Scegliere di non mangiare nella mia testa era dimostrare di essere forte, invece era il contrario. Pensavo di controllare la mia vita attraverso il cibo ma in realtà non era un segno di forza bensì di debolezza, l’unica ad essere forte era la malattia: quando stai iniziando a guarire lei ti ostacola, ti dona un finto senso di onnipotenza e tu quella forza faticosamente ottenuta hai paura di lasciarla perché non sai cosa ci sarà dopo, potrebbe essere anche peggio. Hai paura di perderti perché ti vedi solo nella malattia.

Per tanti anni la Michela che sta facendo questa intervista è stata solo la malattia e quella di oggi è la mia seconda vita. Non rimpiango gli anni che credevo di aver buttato via perché mi hanno insegnato molto e non rimpiango niente del mio passato perché se non avessi vissuto quello che ho vissuto non sarei la Michela di adesso.

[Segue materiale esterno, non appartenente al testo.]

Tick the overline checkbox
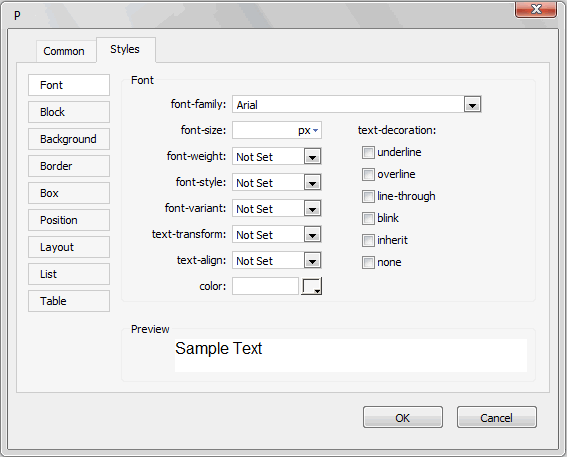Screen dimensions: 567x457 (368, 175)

Prima di Villa Miralago ero molto rigida, tutto doveva andare secondo i miei schemi. Invece qui ho imparato che non devi remare contro la vita, se la vita va devi farti trasportare e adattarti a quello che succede intorno. Se le cose vanno bene, bene. Se le cose vanno male si affrontano e ci saranno momenti migliori.

Non puoi andare contro quello che ti succede, certe cose vanno lasciate andare perché non possiamo modificarle o controllarle e non dobbiamo subirle come una colpa, non è colpa nostra.

Oggi mi sento diversa, due settimane fa sono andata al matrimonio di mia cugina al quale tutti pensavano che non sarei andata. Mi sono divertita tantissimo e mi sembrava di essere tornata a quando avevo 20 anni. Ballavo, ridevo…mi sentivo quella di tanti anni fa: piccolina, forte e con la voglia di stare con gli altri. Non una nuova Michela ma la stessa che ho riscoperto , però con una maturità e una consapevolezza diverse.